We are not professional broadcasters by any means. Heck, I’m not a huge fan of talking in general, much less when a microphone is involved and a recording is being made. But Casey and I both love spreading the word about nerdy nature topics, and Casey’s enthusiasm for the project helps keep me involved. We’ve recorded nearly 70 episodes so far and are thrilled to know that they are out there in the world for people to experience. What follows is a sampling of some of the episodes we have recorded over the last 16 months. Some of our topics and comments are inside baseball for people living in the Treasure Valley, but there’s plenty there for outsiders to enjoy as well.

Something you will surely note upon your first listen is the scattering of interesting sound effects and off the wall edits in each of the episodes. Those come thanks to Speedy of Radio Boise who helps us edit our show. Without Speedy, the show wouldn’t be nearly as fun to listen to, so we are grateful for the work he does.

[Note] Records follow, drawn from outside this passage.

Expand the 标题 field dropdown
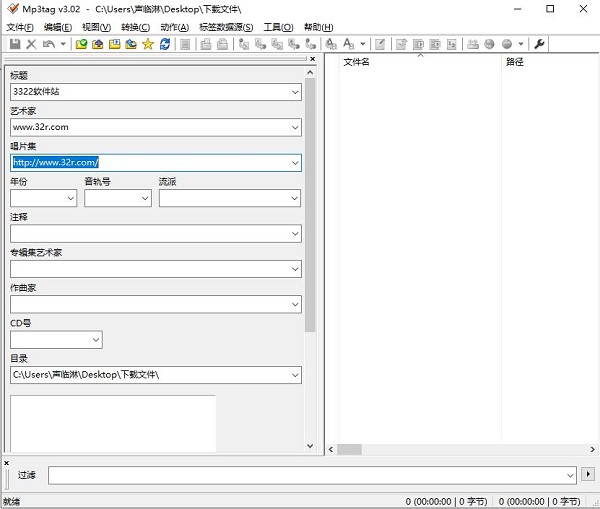The width and height of the screenshot is (600, 509). 295,92
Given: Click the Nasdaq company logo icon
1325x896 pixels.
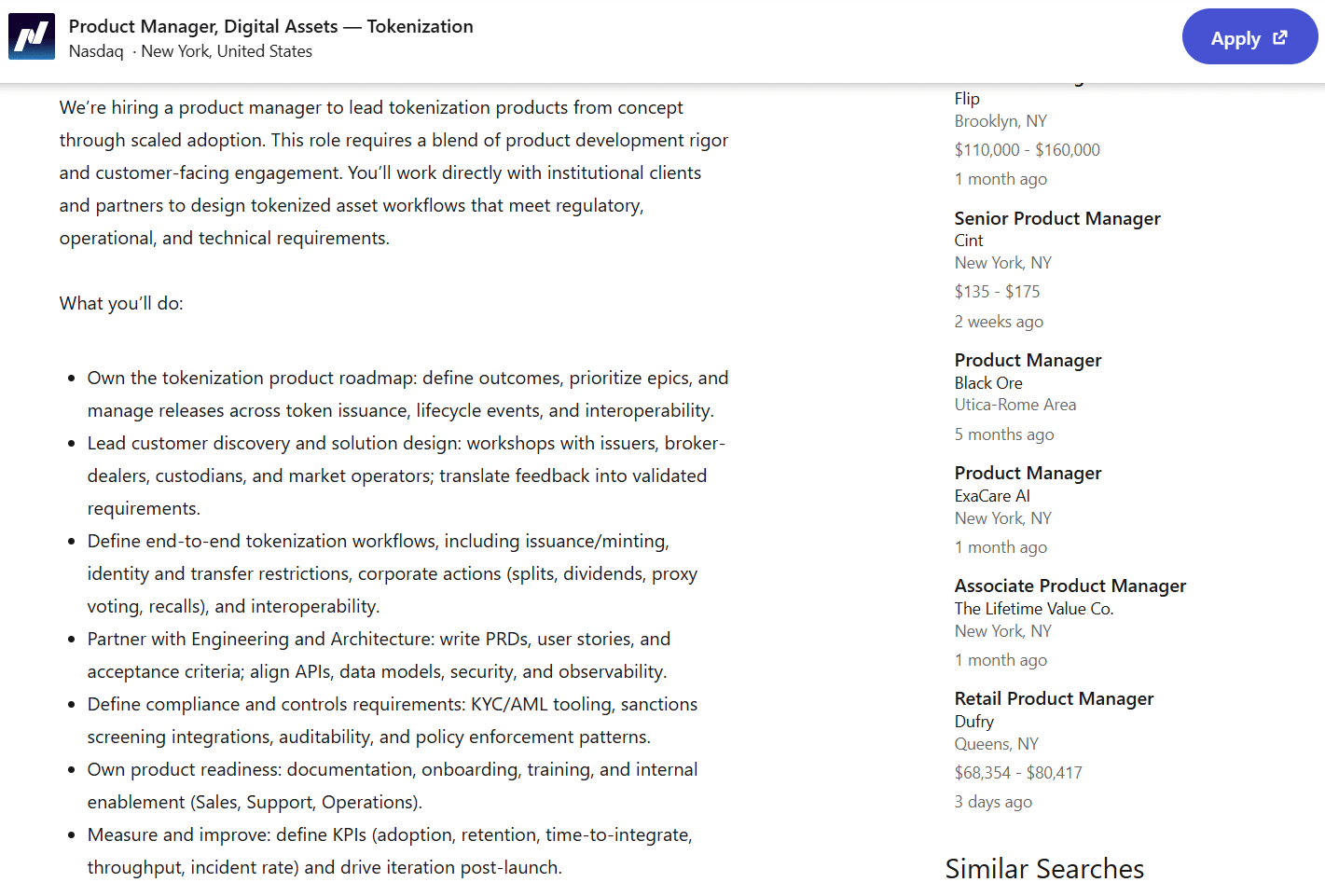Looking at the screenshot, I should coord(32,36).
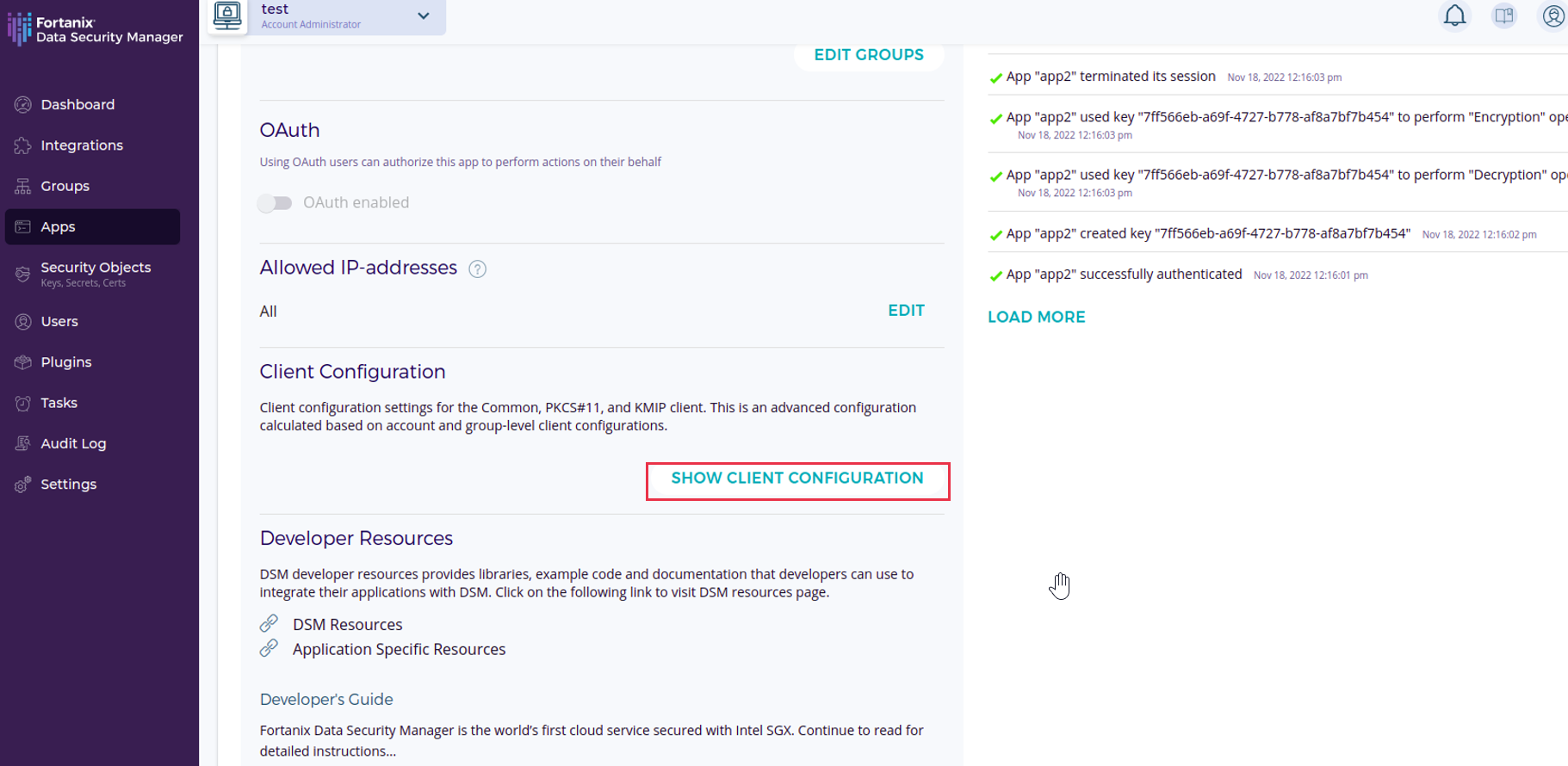This screenshot has height=766, width=1568.
Task: Open the documentation book icon
Action: point(1504,15)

Boise Biophilia logo designed by Sierra Laverty

In this episode, Casey and I explore the world of leaf litter. Where do all the leaves go after they fall? Who are the players involved in decomposition, and what are they up to out there?

 

In this episode, Casey gets into our region’s complicated system of water rights, while I dive into something equally complex and intense – life inside of a sagebrush gall.

 

In this episode, I talk about dead bees and other insects trapped and dangling from milkweed flowers, and Casey discusses goatheads (a.k.a. puncture vine or Tribulus terrestris) in honor of Boise’s nascent summer celebration, Goathead Fest.

 

As much as I love plants, I have to admit that some of our best episodes are insect themed. Their lives are so dramatic, and this episode illustrates that.

 

The insect drama continues in this episode in which I describe how ant lions capture and consume their prey. Since we recorded this around Halloween, Casey offers a particularly spooky bit about garlic.

 

If you follow Awkward Botany, you know that one of my favorite topics is weeds. In this episode, I cover tumbleweeds, an iconic western weed that has been known to do some real damage. Casey introduces us to Canada geese, which are similar to weeds in their, at times, overabundance and ability to spawn strong opinions in the people they share space with.

 

In this episode, I explain the phenomenon of marcescence, and Casey gives some great advice about growing onions from seed.

 

And finally, in the spring you can’t get by without talking about bulbs at some point. This episode is an introduction to geophytes. Casey breaks down the basics, while I list some specific geophytes native to our Boise Foothills.

 

Field Trip: Orton Botanical Garden

In the inaugural year of this blog, I wrote a short post about a visit to Plantasia Cactus Gardens, a botanical garden in Twin Falls, Idaho that specializes in cold hardy cactus and other succulents. I finally made a return visit all these years later (thanks to a co-worker who organized the trip). Back in 2013, the garden was private but open to the public by appointment. Today, the garden is still open by appointment but is now a 501(c)(3) non-profit organization with a new name: Orton Botanical Garden.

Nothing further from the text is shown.